Golpe Borghese, Gladio rossa e una schiacciata calda

Il commento dell'editorialista della "Nazione"

L'editorialista de La Nazione Marcello Mancini

L'editorialista de La Nazione Marcello Mancini

Firenze, 24 maggio 2015 - Caro Mancini 45 anni fa il fallito colpo di stato di Junio Valerio Borghese, sul quale la verità non è mai stata raccontata. Non ho mai capito se fu una farsa o l’Italia davvero rischiò un’altra deriva autoritaria.

Riccardo Belli, Lucignano

Successe fra il 7 e 8 dicembre 1970 e fu una pagina nera (in tutti i sensi) che un processo con 68 imputati non riuscì a chiarire, mescolando mafia, ndrangheta, Cia e l’immancabile (per quei tempi) ombra di Andreotti. Anche perché la sentenza di secondo grado, nel 1984, cancellò l’accusa di cospirazione politica e assolse tutti, in pratica liquidando l’operazione come una specie di gioco di guerra fra sessantenni rincoglioniti. Di sicuro c’è chi, sul momento, la prese sul serio, cioè il sistema di difesa organizzato dal Pci, la cosiddetta Gladio rossa, composta da ex partigiani e militanti, che in Toscana aveva una rete diffusa. Uno dei protagonisti è l’ex parlamentare Graziano Cioni, che ricorda quando dalla federazione fiorentina del Pci arrivò l’ordine che fece partire il piano: dormire fuori casa e riunirsi in posti stabiliti. In fretta e furia, alle 2 del mattino, un gruppo andò a svegliare alcuni compagni.
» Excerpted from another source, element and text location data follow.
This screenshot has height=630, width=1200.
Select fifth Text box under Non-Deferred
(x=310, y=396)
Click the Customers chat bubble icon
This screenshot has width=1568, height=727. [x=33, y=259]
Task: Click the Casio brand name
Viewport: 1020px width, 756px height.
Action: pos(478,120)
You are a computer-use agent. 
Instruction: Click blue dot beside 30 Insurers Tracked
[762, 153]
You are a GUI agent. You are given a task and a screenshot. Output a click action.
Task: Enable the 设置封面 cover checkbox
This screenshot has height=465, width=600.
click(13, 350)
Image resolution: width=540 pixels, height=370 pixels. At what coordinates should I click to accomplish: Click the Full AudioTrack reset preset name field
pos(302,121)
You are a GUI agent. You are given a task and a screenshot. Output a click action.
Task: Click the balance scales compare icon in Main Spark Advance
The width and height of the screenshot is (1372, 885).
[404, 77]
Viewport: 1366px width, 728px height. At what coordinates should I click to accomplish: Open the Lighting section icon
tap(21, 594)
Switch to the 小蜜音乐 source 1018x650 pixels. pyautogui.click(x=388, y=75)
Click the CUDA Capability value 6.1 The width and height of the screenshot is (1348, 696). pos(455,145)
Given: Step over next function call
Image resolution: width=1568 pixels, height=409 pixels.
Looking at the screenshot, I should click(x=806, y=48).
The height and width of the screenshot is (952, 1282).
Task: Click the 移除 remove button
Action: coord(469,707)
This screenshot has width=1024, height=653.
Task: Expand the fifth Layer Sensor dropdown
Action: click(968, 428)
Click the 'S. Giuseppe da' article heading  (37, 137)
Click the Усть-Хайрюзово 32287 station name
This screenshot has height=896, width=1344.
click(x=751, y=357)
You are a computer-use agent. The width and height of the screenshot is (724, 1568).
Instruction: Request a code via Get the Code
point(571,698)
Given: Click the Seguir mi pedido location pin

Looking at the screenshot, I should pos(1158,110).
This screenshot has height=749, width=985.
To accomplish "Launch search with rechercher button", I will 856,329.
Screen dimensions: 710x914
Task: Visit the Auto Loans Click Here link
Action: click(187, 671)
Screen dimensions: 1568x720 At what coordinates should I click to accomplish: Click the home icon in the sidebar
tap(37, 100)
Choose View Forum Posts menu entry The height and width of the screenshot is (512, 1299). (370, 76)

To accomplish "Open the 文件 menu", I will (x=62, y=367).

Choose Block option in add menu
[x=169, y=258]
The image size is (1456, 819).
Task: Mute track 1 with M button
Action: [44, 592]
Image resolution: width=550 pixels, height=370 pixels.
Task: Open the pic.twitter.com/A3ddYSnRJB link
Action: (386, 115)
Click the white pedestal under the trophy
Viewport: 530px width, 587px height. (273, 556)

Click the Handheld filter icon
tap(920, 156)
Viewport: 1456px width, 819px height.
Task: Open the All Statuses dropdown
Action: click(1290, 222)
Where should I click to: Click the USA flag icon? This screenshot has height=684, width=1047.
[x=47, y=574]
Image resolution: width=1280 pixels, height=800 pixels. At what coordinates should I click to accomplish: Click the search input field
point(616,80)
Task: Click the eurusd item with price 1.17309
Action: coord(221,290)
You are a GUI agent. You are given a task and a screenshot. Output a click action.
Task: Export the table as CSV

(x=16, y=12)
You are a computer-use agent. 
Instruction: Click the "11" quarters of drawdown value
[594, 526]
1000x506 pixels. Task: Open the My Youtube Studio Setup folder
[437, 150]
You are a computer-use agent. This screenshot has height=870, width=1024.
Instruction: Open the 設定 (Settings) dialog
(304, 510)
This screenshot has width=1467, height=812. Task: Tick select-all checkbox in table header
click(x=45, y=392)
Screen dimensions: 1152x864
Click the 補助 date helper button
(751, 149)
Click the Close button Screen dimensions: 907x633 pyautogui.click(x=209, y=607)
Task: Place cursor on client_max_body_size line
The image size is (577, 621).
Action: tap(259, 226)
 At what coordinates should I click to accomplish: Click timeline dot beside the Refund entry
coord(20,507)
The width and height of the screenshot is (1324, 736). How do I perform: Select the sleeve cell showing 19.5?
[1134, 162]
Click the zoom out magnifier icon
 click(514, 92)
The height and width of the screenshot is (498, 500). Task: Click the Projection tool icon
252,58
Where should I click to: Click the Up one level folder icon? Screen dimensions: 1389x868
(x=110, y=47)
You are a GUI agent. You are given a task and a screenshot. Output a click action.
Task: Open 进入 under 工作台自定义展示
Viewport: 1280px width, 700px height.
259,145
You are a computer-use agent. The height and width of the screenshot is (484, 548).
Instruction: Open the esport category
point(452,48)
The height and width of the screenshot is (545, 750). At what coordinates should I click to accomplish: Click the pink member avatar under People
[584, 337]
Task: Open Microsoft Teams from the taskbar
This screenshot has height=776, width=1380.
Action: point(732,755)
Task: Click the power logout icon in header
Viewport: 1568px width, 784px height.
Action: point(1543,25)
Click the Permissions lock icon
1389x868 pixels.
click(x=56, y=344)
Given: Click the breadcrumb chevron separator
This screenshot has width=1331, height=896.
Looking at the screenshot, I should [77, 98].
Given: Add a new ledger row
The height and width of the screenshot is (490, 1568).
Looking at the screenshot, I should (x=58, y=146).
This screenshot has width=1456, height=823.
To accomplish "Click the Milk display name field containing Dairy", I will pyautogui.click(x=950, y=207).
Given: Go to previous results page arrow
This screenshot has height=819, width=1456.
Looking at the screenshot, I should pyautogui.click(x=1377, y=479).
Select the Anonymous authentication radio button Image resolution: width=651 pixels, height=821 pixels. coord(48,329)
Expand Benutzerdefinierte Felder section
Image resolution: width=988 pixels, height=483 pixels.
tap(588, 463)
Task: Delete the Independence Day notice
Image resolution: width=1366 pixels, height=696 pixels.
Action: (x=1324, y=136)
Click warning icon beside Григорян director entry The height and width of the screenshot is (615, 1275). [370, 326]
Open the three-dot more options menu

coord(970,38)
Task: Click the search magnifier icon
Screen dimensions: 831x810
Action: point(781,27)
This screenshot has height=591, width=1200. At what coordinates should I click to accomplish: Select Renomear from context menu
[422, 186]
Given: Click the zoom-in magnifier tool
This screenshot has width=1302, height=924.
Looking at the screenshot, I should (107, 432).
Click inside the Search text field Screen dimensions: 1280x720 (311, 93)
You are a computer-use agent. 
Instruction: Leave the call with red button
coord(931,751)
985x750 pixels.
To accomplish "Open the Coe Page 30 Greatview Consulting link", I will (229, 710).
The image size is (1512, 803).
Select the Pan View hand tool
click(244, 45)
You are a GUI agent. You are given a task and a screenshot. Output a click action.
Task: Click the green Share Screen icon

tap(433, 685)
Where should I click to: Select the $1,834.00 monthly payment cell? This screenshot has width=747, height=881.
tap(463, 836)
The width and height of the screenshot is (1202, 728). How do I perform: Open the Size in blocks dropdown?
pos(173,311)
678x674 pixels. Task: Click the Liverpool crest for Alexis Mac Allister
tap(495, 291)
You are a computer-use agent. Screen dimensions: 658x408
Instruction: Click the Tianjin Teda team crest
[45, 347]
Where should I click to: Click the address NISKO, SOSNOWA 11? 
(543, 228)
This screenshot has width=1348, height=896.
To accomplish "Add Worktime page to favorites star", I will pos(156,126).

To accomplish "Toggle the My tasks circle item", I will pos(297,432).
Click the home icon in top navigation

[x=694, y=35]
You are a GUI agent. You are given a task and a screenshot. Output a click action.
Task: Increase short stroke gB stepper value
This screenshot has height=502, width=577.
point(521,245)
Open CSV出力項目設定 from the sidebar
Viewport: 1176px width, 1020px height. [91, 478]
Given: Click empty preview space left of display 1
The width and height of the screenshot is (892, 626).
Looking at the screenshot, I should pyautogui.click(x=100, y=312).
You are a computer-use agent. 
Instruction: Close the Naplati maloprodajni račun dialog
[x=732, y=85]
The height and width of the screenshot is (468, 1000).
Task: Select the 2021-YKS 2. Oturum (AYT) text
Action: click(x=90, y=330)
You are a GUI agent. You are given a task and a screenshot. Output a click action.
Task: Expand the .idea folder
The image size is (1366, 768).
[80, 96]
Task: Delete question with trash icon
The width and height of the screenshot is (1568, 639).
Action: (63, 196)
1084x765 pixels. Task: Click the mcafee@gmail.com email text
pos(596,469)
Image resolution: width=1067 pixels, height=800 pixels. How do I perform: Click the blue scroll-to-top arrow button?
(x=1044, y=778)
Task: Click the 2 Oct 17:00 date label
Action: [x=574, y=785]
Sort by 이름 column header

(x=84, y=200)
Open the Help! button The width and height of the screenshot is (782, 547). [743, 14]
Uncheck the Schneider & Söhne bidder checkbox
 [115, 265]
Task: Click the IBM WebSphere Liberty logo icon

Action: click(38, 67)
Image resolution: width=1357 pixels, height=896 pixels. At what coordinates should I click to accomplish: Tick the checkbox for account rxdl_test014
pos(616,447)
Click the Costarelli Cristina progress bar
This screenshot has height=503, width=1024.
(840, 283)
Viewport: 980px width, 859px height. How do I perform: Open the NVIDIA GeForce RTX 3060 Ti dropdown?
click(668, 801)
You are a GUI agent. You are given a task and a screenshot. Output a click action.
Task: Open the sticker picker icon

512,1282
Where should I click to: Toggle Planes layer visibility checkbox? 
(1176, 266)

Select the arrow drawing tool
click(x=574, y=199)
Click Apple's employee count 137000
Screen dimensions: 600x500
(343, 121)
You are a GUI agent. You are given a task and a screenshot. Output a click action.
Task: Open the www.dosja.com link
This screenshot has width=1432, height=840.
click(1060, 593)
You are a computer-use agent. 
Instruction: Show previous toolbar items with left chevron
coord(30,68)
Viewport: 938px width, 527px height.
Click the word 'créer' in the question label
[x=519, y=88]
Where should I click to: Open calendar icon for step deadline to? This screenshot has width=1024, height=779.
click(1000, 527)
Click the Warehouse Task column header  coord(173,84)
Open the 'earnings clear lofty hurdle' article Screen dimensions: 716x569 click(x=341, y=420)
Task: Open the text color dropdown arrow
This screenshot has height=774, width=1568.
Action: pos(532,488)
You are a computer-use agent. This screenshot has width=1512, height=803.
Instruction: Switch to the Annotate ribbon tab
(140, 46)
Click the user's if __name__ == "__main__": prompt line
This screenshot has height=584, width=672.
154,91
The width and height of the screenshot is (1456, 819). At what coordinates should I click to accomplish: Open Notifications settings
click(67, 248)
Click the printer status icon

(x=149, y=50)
Come il senatore Remo Scappini – fu il partigiano che ricevette la resa del generale Meinhold, comandante delle Forze armate germaniche nel nord Italia – che scese in garage a prendere la sua Fiat 124, rincorso dalle premure della moglie: «Remo, la sciarpa». E lui, sfidando il freddo della notte prima dei militari golpisti: «Lascia perdere». Il luogo convenuto era una vetreria, vicino a Empoli. Furono bloccati dal guardiano notturno, ignaro dell’insurrezione. Con calma, il nucleo paramilitare clandestino agli ordini dell’ex partigiano, accompagnò il guardiano in una stanza fra timori e sguardi interrogativi. Cioni confessa in un libro che l’uomo non capì mai con chi aveva a che fare, e rimase convinto che si trattasse di un gruppo di evasi dal vicino manicomio criminale di Montelupo. Oggi si può mescolare l’allarme vero con qualche aneddoto di paese, ma la storia è questa. Non toglie niente alle forti e talune tragiche emozioni di allora, raccontare che la notte del colpo di stato Borghese, la rivoluzione rossa in un enclave della campagna empolese, si concluse nella bottega del fornaio di Cortenuova, a mangiare la schiacciata calda.